Caro Franco, la crisi dell’Istituto di previdenza è ormai incontrovertibile. Le entrate contributive non coprono le uscite e ogni ordinaria ipotesi di soluzione viene negata dalle condizioni in cui si trova la professione. Oggi l’Istituto può essere ancora gestito ma, così com’è, non potrà più garantire quella continuità finora conosciuta. L’Inpgi è entrato in crisi perché l’intero sistema giornalistico è in crisi. Due sono stati gli elementi scatenanti: l’avvento delle tecnologie e il mutamento politico del confronto ideologico. Il primo ha cancellato il mestiere, il secondo ha imposto nuovi valori. A fronte di tale rivoluzione gli editori non hanno saputo reagire proponendo tempestivamente il rinnovamento degli apparati e degli obiettivi mentre i giornalisti sono rimasti al palo di una logica defunta.
Ora, dal precipitato di queste cose, emerge un’unica e sola necessità: quella di rifondare l’intera struttura organizzativa della categoria poiché è cambiato - e sempre più rapidamente continuerà a cambiare - il modo e il contenuto dei giornalismi moderni. Il mestiere è passato da impianto artigianale a condizione di alta specializzazione tecnologica.
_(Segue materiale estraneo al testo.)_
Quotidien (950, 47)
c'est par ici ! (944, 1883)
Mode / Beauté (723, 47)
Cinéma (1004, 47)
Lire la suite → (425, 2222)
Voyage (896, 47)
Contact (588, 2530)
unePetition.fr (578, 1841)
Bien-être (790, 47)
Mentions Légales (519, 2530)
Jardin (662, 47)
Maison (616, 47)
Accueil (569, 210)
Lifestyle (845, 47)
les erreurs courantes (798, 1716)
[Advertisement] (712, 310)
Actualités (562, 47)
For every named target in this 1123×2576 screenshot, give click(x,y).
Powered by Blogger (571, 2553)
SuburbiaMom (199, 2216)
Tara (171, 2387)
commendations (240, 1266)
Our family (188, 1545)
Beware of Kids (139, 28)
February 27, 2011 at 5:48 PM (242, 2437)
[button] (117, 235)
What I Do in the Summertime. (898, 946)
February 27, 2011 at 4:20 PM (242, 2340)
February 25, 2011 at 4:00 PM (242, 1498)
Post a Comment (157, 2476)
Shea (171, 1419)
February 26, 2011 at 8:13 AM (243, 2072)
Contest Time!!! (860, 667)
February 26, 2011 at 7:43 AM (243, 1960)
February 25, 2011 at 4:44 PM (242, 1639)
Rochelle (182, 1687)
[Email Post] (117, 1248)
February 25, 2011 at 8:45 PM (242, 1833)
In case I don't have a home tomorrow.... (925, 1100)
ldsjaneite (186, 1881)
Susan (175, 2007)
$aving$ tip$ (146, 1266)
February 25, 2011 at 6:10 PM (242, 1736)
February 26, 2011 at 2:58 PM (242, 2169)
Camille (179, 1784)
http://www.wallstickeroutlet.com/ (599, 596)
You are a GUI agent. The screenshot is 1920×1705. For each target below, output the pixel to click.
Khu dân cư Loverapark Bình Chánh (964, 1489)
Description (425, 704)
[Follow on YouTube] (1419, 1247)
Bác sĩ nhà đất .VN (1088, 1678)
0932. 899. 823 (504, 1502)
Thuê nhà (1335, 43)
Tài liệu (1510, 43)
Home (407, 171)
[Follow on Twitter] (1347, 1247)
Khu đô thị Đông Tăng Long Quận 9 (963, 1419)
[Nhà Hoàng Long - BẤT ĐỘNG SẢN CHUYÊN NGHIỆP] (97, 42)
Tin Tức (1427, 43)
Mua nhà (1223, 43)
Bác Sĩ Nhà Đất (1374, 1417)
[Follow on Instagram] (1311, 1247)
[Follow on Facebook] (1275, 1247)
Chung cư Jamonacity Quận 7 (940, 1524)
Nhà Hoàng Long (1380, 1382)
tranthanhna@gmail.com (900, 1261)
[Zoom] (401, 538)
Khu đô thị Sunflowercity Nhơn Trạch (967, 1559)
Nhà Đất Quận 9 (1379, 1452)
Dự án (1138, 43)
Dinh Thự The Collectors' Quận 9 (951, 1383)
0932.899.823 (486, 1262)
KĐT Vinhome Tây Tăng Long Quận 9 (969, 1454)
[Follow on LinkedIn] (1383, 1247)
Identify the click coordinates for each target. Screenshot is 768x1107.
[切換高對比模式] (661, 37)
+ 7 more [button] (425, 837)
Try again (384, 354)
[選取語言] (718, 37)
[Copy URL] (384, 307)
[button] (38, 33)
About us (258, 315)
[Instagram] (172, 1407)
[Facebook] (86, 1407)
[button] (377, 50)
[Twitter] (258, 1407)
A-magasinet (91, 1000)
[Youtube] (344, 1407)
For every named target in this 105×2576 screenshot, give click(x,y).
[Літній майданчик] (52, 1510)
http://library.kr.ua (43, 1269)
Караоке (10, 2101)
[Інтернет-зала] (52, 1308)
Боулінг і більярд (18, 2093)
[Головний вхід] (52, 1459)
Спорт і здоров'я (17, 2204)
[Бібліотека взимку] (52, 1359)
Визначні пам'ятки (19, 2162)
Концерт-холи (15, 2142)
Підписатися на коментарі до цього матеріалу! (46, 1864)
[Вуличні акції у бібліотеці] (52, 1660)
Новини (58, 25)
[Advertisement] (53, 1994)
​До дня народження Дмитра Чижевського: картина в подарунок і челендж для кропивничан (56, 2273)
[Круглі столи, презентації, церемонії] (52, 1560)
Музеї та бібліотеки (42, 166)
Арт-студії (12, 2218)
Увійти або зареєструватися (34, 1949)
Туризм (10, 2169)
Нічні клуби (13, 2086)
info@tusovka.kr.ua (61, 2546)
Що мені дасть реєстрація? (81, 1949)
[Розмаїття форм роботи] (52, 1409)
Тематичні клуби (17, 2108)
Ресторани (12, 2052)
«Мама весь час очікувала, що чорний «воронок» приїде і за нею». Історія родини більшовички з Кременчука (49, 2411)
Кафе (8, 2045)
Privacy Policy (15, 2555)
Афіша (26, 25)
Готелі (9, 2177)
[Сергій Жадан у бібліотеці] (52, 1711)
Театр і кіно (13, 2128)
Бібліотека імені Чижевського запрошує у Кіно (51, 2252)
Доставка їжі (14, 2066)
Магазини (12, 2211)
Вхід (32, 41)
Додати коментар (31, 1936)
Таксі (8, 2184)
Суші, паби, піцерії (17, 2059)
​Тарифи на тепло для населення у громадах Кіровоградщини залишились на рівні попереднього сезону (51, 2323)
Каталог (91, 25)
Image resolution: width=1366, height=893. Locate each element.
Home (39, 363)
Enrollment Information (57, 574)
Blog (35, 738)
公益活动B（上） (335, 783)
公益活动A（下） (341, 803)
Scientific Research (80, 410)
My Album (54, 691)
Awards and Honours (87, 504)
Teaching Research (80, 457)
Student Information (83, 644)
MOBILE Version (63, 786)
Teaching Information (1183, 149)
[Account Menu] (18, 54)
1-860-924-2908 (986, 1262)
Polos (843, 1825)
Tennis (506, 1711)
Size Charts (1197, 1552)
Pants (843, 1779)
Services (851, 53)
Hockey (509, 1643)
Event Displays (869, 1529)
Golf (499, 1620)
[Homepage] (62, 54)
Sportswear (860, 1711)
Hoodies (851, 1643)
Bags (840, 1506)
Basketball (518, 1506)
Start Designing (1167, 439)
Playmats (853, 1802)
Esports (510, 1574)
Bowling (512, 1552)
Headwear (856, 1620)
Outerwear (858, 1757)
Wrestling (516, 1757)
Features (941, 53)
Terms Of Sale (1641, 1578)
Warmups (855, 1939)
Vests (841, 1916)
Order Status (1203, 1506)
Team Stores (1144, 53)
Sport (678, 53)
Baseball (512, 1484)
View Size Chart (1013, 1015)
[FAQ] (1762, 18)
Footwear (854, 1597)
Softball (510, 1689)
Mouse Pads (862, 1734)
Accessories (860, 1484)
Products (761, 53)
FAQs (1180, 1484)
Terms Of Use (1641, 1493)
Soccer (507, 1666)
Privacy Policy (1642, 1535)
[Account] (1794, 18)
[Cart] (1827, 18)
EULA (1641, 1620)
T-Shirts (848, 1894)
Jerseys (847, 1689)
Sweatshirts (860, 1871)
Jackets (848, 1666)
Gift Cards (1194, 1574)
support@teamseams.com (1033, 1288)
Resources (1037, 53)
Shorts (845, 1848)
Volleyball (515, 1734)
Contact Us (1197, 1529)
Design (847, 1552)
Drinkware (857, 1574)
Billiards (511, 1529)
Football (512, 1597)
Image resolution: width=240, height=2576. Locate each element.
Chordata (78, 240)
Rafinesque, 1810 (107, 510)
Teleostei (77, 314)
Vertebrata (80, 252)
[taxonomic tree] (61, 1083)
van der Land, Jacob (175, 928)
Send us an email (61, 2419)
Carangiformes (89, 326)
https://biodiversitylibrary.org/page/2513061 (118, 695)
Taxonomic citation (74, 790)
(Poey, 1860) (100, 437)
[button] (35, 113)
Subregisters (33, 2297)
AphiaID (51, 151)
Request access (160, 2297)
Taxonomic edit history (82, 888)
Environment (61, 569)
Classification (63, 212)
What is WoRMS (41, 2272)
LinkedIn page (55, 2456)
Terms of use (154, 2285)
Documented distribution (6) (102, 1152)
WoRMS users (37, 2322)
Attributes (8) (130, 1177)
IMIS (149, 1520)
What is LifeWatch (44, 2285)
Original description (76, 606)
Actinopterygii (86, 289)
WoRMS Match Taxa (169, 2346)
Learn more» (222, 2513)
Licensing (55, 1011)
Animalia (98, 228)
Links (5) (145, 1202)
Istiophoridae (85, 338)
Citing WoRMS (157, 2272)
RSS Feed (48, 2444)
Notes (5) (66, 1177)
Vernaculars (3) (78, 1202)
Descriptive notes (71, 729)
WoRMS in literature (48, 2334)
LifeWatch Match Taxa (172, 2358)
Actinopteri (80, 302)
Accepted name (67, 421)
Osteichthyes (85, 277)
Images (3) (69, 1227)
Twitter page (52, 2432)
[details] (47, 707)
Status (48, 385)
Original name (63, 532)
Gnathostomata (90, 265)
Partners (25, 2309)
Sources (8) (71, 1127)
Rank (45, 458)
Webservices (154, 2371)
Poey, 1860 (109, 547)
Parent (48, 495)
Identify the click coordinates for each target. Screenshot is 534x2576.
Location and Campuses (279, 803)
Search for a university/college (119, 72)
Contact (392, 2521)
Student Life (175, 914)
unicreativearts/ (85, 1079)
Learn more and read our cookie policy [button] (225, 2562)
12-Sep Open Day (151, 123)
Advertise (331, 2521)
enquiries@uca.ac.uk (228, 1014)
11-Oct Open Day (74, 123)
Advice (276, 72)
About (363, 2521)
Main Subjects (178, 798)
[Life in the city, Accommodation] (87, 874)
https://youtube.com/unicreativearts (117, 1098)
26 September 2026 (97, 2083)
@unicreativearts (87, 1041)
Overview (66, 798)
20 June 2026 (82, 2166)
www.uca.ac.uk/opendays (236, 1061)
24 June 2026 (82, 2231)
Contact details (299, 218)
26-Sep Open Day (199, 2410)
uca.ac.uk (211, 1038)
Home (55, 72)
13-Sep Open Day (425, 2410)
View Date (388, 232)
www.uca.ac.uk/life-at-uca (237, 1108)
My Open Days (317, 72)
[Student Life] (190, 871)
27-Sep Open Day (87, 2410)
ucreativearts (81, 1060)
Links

Per cui è impensabile – pena la morte – di governare il rinnovamento professionale attraverso istituti – Ordine, Sindacato, Previdenza - la cui ragione e le cui organizzazioni appartengono a pensieri superati dalla storia mentre l’informazione - planetaria, diretta, immediata – imporrebbe rinnovate qualificazioni, tutele e certezze. Basterà ricordare a questo proposito che gli accessi professionali sono tuttora privi di chiari e istituzionali percorsi; che la rappresentatività sindacale è segnata dalla totale assenza di visioni organiche e prospettiche; che il servizio previdenziale è bloccato dentro logiche derivate da concetti che hanno fatto il loro tempo .
Per questi motivi bisognerebbe oggi ritrovare il coraggio e la consapevolezza di quei colleghi che settant’anni fa, all’indomani della guerra, rifondarono quadri e organizzazioni per ridare dignità civile e serietà d’impegno al giornalismo italiano.
In altre parole, oggi bisognerebbe convocare gli stati generali della categoria. E lì, in quella sede, disegnare non soltanto il contorno mobile e moderno della professione ma fissarne pure le prospettive più immediatamente prossime. E poi cercare, dove è possibile, l’intesa operativa dei divenire editoriale, sinergico ed europeo poiché non ci sarà mai giornalismo onesto se mancherà la visione imprenditoriale del lavoro. E, infine, dentro tale quadro, discutere compiutamente per ricostituire il giusto equilibrio destinato a presiedere le sorti del servizio previdenziale, nostra garanzia di libera e doverosa autonomia.
Allo stato, caro Franco, non vedo alternativa diversa da questa per uscire dalle paludi in cui è oggi la professione. Mi rendo conto: occorre – come è stato detto – coraggio e consapevolezza. Purtroppo, non è merce facilmente reperibile ma con un po’ di umiltà forse si potrebbe provare. E intanto, attraverso le opportune decisioni, l’Inpgi dovrebbe accendere qualche luce in più lungo i suoi corridoi: la luce non deve far paura a nessuno. E poi dire chiaramente che il tempo dell’opulenza è finito perché è finito un certo giornalismo e che perciò alcune “generosità” non sono più possibili. Oggi si può avere soltanto ciò che si è dato. Per questo, ad esempio, le coperture pensionistiche ai colleghi parlamentari, destinatari per altro di cospicui vitalizi statali, adesso dovrebbe rappresentare un pleonasmo fuori luogo. Magari in compagnia di qualche altro “pleonasmo” per così dire statutario che ha fatto il suo tempo.